----- DATA PROVIDED -----

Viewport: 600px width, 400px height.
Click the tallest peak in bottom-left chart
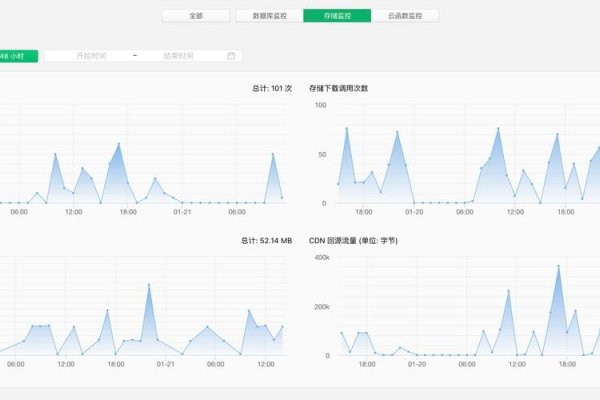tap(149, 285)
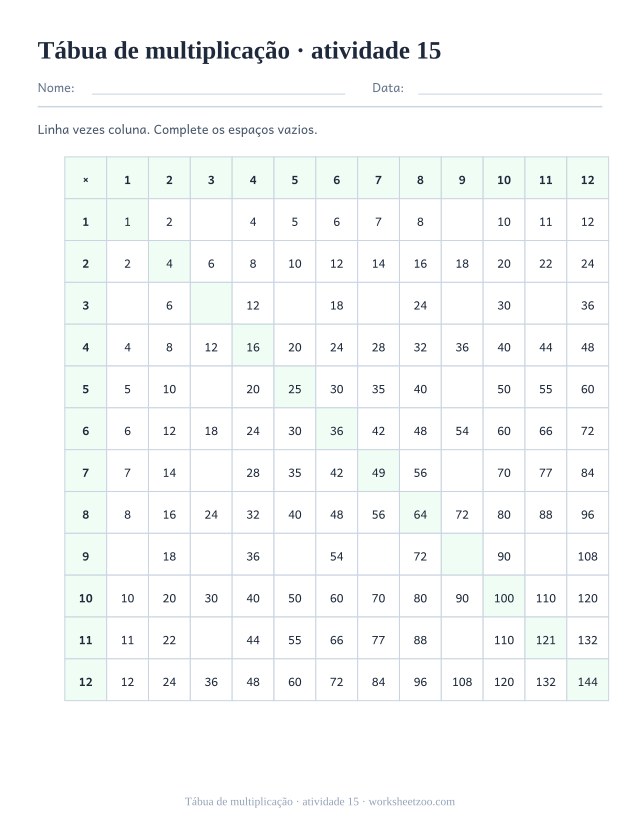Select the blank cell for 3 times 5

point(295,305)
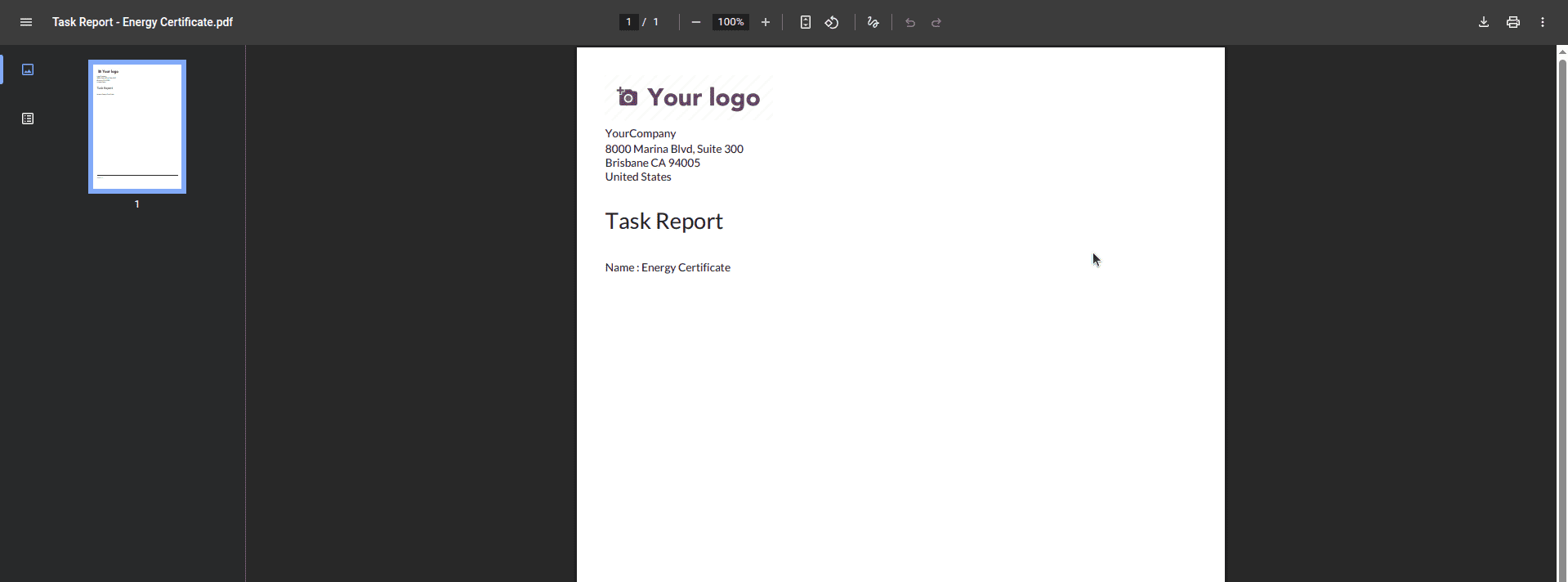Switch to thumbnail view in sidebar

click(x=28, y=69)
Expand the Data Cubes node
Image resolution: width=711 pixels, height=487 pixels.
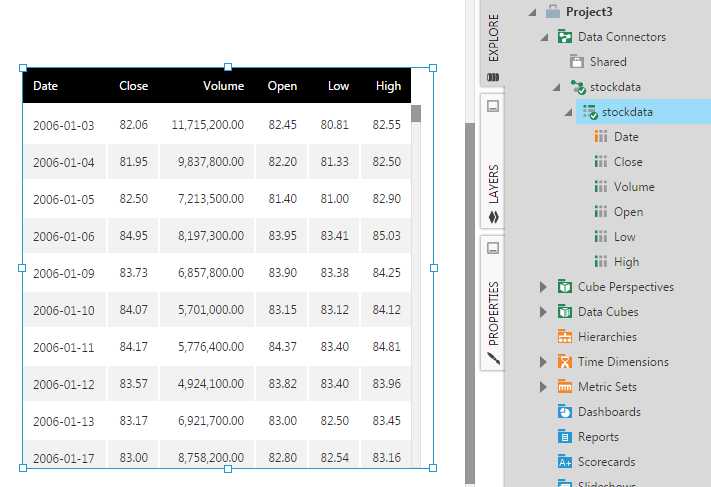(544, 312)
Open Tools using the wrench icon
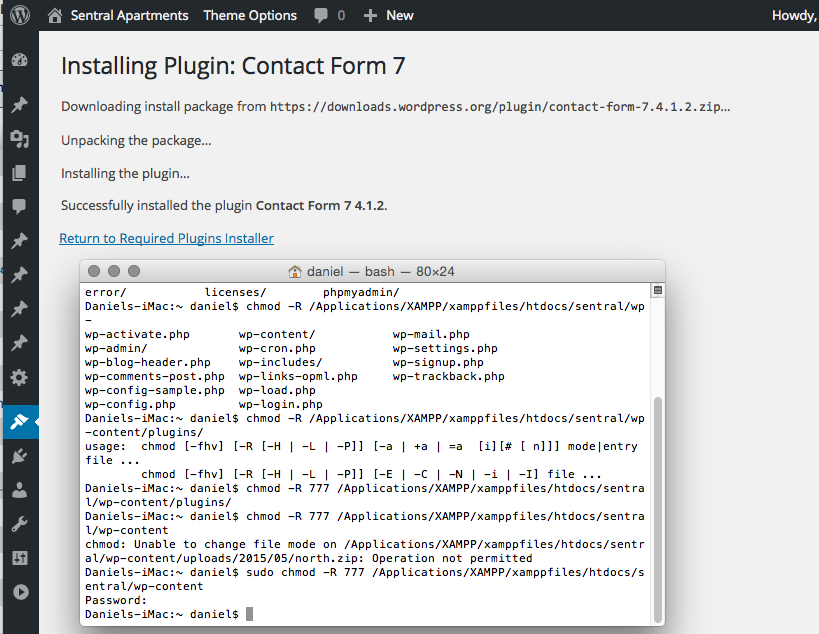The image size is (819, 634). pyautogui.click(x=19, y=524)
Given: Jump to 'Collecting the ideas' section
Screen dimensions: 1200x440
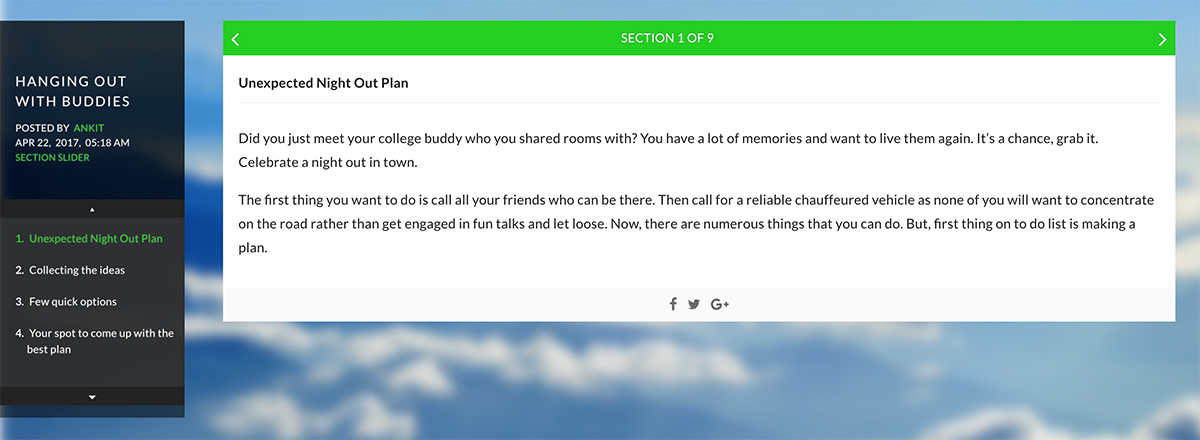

-----

● THE PROBLEM:
The records above must be retyped exactly. Please omit the pictures.

● RESULT OF THE TASK:
Viewport: 600px width, 400px height.
Click the tallest peak in bottom-left chart
tap(149, 285)
Select the blank cell for 3 times 5

point(295,305)
Switch to thumbnail view in sidebar

click(x=28, y=69)
Expand the Data Cubes node
Image resolution: width=711 pixels, height=487 pixels.
(544, 312)
Open Tools using the wrench icon
The image size is (819, 634). pyautogui.click(x=19, y=524)
Given: Jump to 'Collecting the ideas' section
Screen dimensions: 1200x440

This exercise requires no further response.